Eating out less often, cutting down on food shopping bills and buying cheaper brands are among the top changes being made by Irish people as the cost-of-living crisis continues, a new survey has found.
PayPal’s Thrills & Bills study found 60 per cent are worried about the cost-of-living crisis, with younger people even more likely to worry at 65 per cent.
Almost a third of people said they were planning to buy second-hand items, while 37 per cent said they would shop around with utility providers to get a better deal.
But despite rising prices, almost half of Irish consumers said they would continue to save, and almost half would be willing to split the costs with friends, family or housemates to enjoy more group experiences. Younger people in the 16 to 24 age group are most likely to do this, at 58 per cent, with those in the over-55 age group less likely to share expenses.

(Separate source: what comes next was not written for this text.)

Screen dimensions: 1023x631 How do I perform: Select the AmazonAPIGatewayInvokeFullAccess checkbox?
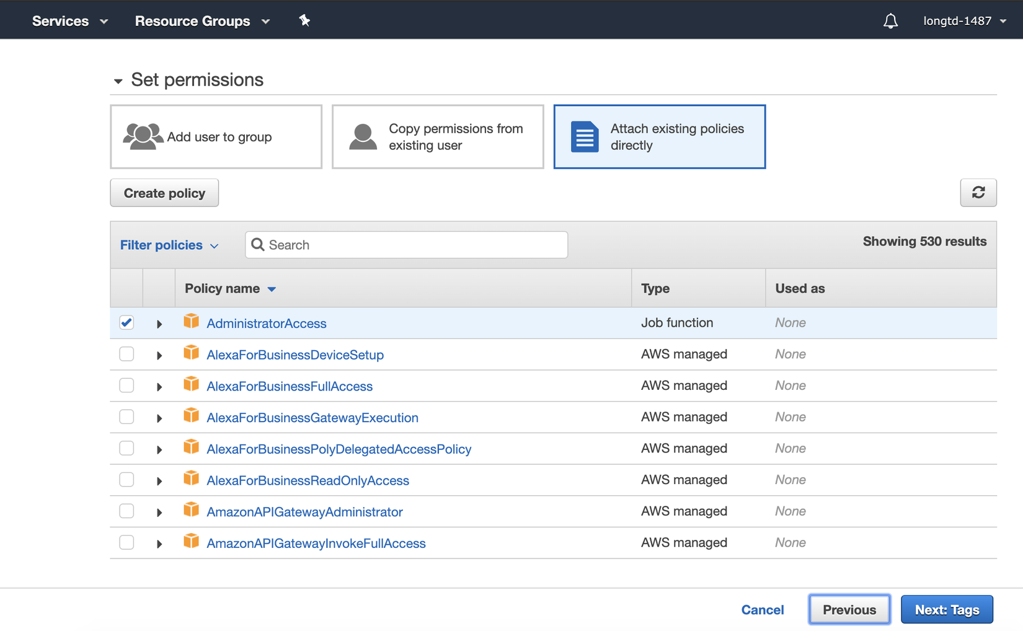pos(126,542)
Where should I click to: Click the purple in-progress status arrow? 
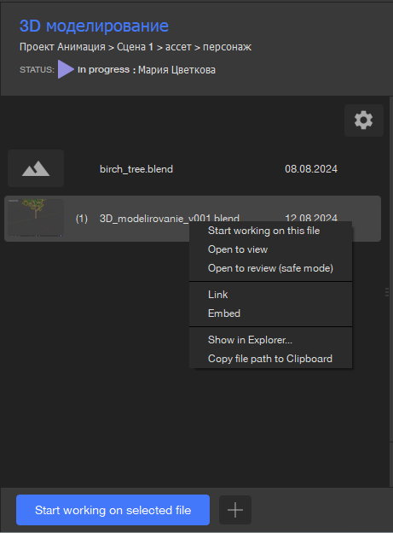(x=66, y=69)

The digital payments company surveyed 1,000 people across Ireland in September on their spending habits and planned changes as a result of the rising cost of living.

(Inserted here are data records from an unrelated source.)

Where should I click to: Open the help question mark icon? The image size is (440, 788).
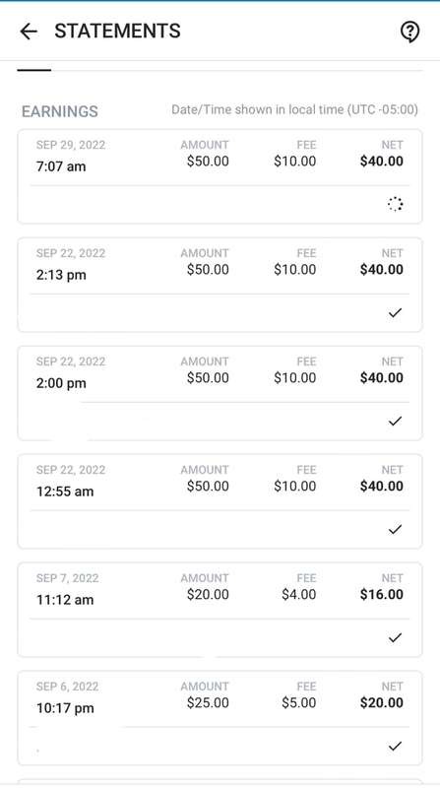[x=409, y=33]
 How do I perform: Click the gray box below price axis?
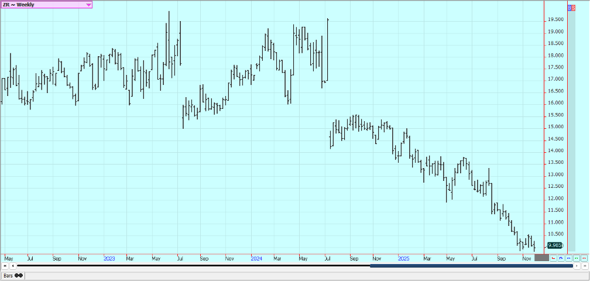541,258
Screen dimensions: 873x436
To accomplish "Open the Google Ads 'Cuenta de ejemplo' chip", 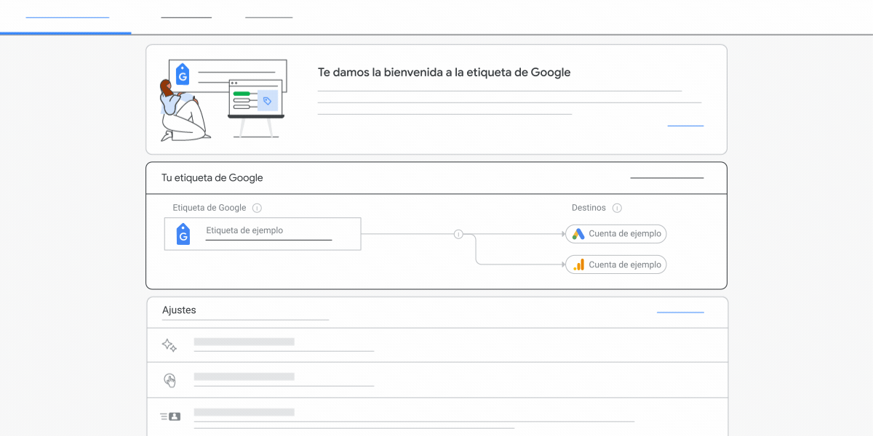I will (x=615, y=234).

A third said they would turn to online shopping in a bid to limit temptation, while 32 per cent said they would entertain at home rather than going out. The gym membership is also expendable for more than a quarter of people, with 27 per cent planning to take up outdoor exercise instead.
But the majority of people — almost 80 per cent — said it was still important to spend money on a treat, with women outnumbering men on that view at 83 per cent to 68 per cent. That includes occasional meals out, takeaways and cinema trips, with 30 per cent saying they would not give up beauty and grooming treatments.
The survey also revealed the money management tools that people are adopting, with 39 per cent planning to track their spending habits via banks, card accounts and digital wallets. More than 50 per cent said they would create budgets to stick to, and 65 per cent said they would seek out discounts, coupons and promotions.
“The cost-of-living crisis is impacting everyone. Without a doubt, it’s a challenging time and people are adapting quickly and making changes. While some are taking more ownership of their spending, others are sharing expenses to enjoy shared experiences,” said Maeve Dorman, senior vice-president of customer success at PayPal.
“Splitting bills appears to be the perfect antidote for a lot of people because it allows them to manage their budget and still do the things they love. At times like these, it’s about people being able to have control of their money day to day and being better prepared for the future.”